Diagnostics: The tuberculosis (TB) field is in desperate need of new biomarkers in a number of areas, including markers of disease, of susceptibility to disease and of cure after therapy. In collaboration with leading clinical groups in Cape Town, the Blackburn group carries out mass-spec-based differential proteomic and lipidomic research to identify and validate novel urinary biomarkers of TB disease status.
HIV-associated neurocognitive disorders (HAND)
Mechanisms of disease: In South Africa, up to ~45% of HIV patients on long term antiretroviral therapy develop neurocognitive impairments. Neurons are not themselves thought to be susceptible to HIV infection so the molecular basis of HAND remains uncertain. A number of etiological agents seem plausible, including: HIV proteins such as Tat; CNS-penetrating anti-retroviral drugs; & inflammatory cytokines secreted by HIV-infected monocytes that have pemeated the blood-brain barrier. In collaboration with leading clinical groups in Cape Town and with Smith stem cell group in Cambridge, UK, the Blackburn group is building in vitro models of HAND using non-transformed human neural stem cells. We then use mass spectrometry-based proteomic analysis coupled with cell biology-based functional readouts to begin to unravel the possible molecular mechanisms that drive development of HAND, as well as to identify possible targets for selective therapeutic intervention.
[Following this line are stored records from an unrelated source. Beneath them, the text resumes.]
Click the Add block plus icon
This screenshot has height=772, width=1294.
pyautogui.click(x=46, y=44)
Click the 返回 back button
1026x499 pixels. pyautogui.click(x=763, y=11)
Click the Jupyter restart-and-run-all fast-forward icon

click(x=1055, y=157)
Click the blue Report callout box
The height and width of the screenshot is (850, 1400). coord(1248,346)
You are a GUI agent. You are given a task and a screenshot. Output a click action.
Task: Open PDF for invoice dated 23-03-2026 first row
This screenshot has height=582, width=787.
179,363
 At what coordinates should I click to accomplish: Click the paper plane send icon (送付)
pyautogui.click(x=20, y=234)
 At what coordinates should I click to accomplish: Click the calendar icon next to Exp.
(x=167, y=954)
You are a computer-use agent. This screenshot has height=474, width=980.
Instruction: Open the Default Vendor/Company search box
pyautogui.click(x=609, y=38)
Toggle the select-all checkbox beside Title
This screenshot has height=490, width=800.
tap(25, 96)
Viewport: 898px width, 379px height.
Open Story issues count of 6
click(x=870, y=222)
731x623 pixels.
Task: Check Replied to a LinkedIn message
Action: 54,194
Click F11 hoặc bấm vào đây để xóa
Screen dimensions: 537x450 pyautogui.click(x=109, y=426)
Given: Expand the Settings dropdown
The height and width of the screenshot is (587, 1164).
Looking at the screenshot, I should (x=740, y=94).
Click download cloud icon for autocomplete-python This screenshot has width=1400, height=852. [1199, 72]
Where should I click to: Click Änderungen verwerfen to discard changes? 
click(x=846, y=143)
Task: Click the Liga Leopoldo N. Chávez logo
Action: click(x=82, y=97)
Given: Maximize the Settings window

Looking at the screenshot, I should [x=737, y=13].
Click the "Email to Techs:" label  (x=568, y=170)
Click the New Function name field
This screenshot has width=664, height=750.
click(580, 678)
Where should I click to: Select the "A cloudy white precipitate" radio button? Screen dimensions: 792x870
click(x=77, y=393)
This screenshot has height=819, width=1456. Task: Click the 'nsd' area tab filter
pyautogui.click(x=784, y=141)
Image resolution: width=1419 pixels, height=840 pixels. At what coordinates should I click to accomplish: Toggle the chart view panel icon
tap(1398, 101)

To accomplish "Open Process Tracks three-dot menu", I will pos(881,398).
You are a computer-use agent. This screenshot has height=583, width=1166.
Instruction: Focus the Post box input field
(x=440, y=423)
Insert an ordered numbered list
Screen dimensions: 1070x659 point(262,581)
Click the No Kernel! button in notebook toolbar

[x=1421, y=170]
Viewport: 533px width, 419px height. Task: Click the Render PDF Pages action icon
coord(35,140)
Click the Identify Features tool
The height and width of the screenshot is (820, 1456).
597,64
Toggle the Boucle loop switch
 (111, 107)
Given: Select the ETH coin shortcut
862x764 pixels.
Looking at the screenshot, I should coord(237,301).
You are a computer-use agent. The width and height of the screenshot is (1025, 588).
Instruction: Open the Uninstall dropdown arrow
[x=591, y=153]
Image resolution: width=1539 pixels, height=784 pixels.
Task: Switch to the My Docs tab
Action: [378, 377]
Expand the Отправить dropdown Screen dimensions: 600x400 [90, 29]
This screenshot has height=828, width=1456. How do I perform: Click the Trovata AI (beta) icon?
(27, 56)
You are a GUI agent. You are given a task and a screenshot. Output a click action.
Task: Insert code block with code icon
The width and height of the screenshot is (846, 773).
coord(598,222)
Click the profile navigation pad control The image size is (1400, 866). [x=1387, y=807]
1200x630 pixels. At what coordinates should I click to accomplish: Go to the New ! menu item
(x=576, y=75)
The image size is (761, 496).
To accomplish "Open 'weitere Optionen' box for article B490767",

Diagnostics: Colorectal cancer remains one of the most difficult cancers to accurately diagnose and stage, largely due to the strongly invasive nature of current tests. The Blackburn group carries out both genomic and protein microarray-based studies on a family of candidate genes/proteins identified through bioinformatics methods, with the aim of identifying patterns of variation in the expression of this specific set of genes and/or proteins that might correlate with disease status and prognosis. Our work is based on access to well characterised tissue and blood samples from a cohort of colorectal cancer patients, rather than on immortalised cancer cell lines, and our goal is to identify a 'biosignature' that can provide both diagnostic and prognostic information in the pre-symptomatic stages of disease.
Effect of Polymorphic Variation on P450-Mediated Drug Metabolism
Precision medicine: Genetic variation between patients lies at the heart of the observation that the efficacy of drugs varies widely between individual patients and also directly affects susceptibility to adverse drug-drug reactions. Currently however no accurate, quantitative and genuine comparative methods exist for assessing the effect of single nucleotide polymorphisms on the activity of P450 enzymes, the enzymes typically responsible for the first steps in drug metabolism. The Blackburn group is therefore developing and validating novel protein function microarrays - P450 biochips – as well as novel computational approaches that we can use, amongst others, to assess the effect of genetic variation on the primary metabolism of clinically-prescribed drugs, as well as on propensity to adverse drug reactions
Next generation point of care diagnostic devices
Diagnostics: The Blackburn group has active research programs aimed at designing novel point of care diagnostic devices for use in low resource settings in the developing world. Our current programs are focused in particular on the design and validation of surface enhanced Raman scattering spectroscopy-based biosensors for diagnostic applications.